Novel data-mining methodologies for adverse drug event discovery and analysis

Abstract

An important goal of the health system is to identify new adverse drug events (ADEs) in the postapproval period. Datamining methods that can transform data into meaningful knowledge to inform patient safety have proven essential for this purpose. New opportunities have emerged to harness data sources that have not been used within the traditional framework. This article provides an overview of recent methodological innovations and data sources used to support ADE discovery and analysis.

Figure 1

PhV DMA research evolution described by volume of publications per year indexed in PubMed. 2011 volume is effectively larger due to delayed indexing.

Figure 2

Bar-plot of drugs statistically associated with rhabdomyolysis in AERS as an example of DPA output. Bar colors and length reflect statistical association strength based on the EBGM score. Each bar also includes the 90% confidence interval (EB05-EB95) and report count (N) for the corresponding drug. The plot and underlying DPA were performed using Oracle’s Empirica Signal 7.3 based on AERS data up to and including the year 2011 Q2. Only the top 20 associations consisting of drugs reported as “suspected” with N ≥ 100 were selected for display.

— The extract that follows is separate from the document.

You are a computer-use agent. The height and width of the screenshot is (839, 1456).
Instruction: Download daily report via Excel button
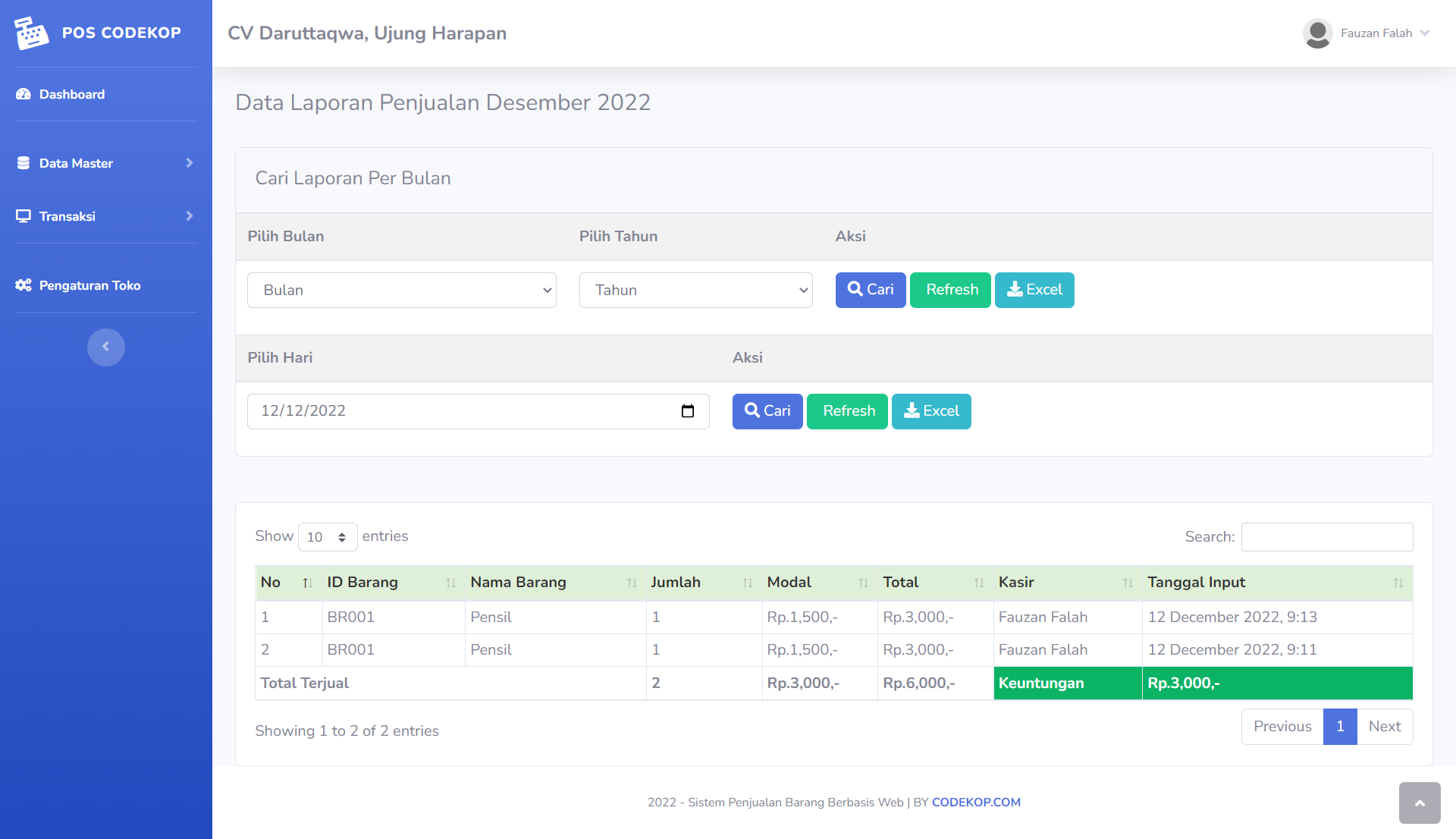point(930,411)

Expectedly, the majority of drugs come from the class of statins known to cause rhabdomyolysis as a rare ADE.

Figure 3

Patient timelines used to visualize and analyze healthcare data in drug safety. Each patient is represented by a horizontal line capturing time, and symbols on the line represent clinical events, e.g., diagnoses, test results, treatments, and drug eras. The figure shows timelines of patients experiencing various events such as headache (red triangle) within eligible periods of acetaminophen administration. The patients are sorted according to the first occurrence of an event (red triangle).